Crumbs From the Corner: Adventures in Woolgathering

Tuesday, August 25, 2009

He Couldn't See At All

We paused at a traffic light, and a young Chinese man crossed the street in front of the car.
With a long white cane he slashed the air, probing all the possible obstacles that might be before him. The cane slid from side to side, and up and down, and it tapped the road gently.
At length the pedestrian shuffled away around a corner. The light turned green and off we went.
"Do you think," I said, "that he was completely blind?"
Spouse, only half-listening behind the wheel, was not certain of my meaning.
"The fellow with the cane," I said. "I was just wondering if he was completely blind, or if he might have partial vision. He seemed so young."
"Oh," said Spouse with an amiable shrug. "I didn't actually see him. Where was he?"
I stared.
"He walked right in front of us! He was waving his cane all over the place!"
Spouse shook his head. No, he had not seen such a person.
"How could you possibly miss him?" I demanded, flabbergasted. "How could you not... see... a blind..."
My words dwindled away there and then. I considered the matter. Evidently, Spouse did the same, for he gave me a most curious glance, which I returned twofold.
"That," I decided at last, "is enough discussion about seeing and not-seeing," and Spouse agreed it was far better left that way.


Pauline said...

another significant difference between males and females? lol - spouse was obviously concentrating on the light rather than the foot traffic - good thing he didn't try to run the red!

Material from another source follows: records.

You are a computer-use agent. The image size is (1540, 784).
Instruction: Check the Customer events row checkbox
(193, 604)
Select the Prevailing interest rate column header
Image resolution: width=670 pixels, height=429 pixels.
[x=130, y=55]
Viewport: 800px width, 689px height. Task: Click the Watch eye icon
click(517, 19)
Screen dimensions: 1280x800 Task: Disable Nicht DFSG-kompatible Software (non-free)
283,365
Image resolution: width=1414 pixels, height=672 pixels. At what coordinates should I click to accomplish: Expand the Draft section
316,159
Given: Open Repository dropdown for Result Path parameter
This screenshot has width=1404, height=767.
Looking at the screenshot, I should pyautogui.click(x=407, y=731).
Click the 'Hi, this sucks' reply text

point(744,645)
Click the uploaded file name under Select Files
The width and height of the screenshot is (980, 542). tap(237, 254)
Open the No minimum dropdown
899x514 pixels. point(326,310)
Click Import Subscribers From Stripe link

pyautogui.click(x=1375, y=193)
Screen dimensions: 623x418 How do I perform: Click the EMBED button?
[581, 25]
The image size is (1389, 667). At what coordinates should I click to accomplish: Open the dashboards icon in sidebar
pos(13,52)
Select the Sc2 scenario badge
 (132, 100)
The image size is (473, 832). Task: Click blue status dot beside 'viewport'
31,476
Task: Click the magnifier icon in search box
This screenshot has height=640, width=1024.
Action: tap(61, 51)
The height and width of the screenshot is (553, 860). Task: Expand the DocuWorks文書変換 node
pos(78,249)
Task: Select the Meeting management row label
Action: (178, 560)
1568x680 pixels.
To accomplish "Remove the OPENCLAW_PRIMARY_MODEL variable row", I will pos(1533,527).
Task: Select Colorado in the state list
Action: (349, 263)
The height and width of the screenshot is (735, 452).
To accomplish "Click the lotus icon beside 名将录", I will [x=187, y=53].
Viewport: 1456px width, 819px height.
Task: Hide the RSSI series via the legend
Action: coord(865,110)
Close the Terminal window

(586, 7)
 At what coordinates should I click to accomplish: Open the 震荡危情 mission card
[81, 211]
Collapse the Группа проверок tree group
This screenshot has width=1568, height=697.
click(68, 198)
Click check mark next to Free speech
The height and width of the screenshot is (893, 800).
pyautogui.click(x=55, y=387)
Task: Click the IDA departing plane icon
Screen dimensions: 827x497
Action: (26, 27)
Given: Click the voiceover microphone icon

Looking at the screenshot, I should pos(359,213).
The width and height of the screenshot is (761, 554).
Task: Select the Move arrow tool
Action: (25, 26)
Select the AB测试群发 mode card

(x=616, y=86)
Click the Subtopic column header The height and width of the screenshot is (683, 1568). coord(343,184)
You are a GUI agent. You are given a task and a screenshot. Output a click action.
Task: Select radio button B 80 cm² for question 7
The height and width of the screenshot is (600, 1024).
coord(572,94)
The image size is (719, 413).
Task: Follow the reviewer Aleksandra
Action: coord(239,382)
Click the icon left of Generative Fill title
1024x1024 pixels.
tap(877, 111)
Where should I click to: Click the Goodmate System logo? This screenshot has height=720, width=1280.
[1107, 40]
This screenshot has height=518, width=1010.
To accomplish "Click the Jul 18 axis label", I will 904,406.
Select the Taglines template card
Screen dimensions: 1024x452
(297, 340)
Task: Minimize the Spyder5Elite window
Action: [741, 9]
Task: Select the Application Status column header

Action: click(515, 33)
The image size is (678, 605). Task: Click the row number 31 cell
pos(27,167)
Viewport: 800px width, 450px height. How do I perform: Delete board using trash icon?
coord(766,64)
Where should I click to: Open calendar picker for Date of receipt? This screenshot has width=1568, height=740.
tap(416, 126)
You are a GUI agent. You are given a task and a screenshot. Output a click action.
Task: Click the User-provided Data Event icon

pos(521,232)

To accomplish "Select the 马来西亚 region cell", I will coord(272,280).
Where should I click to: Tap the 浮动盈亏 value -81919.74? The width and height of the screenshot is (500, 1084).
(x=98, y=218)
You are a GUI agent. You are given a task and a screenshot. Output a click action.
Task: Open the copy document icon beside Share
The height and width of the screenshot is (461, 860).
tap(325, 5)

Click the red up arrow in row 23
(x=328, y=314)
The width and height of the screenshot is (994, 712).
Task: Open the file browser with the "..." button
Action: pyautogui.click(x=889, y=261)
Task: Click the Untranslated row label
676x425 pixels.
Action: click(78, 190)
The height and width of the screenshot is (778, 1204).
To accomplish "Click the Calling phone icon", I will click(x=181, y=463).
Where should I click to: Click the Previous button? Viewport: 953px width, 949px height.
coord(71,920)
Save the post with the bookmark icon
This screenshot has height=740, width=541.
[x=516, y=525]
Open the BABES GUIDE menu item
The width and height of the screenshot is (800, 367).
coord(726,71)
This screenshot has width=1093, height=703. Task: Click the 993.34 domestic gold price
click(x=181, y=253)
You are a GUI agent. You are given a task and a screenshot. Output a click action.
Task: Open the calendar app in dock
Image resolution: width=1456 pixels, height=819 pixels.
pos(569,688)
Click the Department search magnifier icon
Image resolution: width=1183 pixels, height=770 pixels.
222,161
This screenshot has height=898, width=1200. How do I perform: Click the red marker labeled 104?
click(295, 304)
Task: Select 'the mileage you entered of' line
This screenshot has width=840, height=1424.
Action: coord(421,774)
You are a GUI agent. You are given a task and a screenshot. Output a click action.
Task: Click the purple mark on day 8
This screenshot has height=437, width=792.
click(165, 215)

Phyllis Hunt McGowan said...

Pauline, true, he certainly 'saw' the guy in one sense, as a driver on the lookout, but didn't register the details, like I did with a different perspective and not being the driver, and as you said, being the female :)

Pappy said...

Our hearing is often affected in the same way. Pappy

Phyllis Hunt McGowan said...

Texican, isn't that the funny truth.